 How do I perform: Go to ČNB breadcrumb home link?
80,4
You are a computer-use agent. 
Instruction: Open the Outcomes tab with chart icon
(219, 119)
□ □ □
Copy each of the items above word for word, line by line.

## Answer to this exercise
 How do I perform: Go to ČNB breadcrumb home link?
80,4
You are a computer-use agent. 
Instruction: Open the Outcomes tab with chart icon
(219, 119)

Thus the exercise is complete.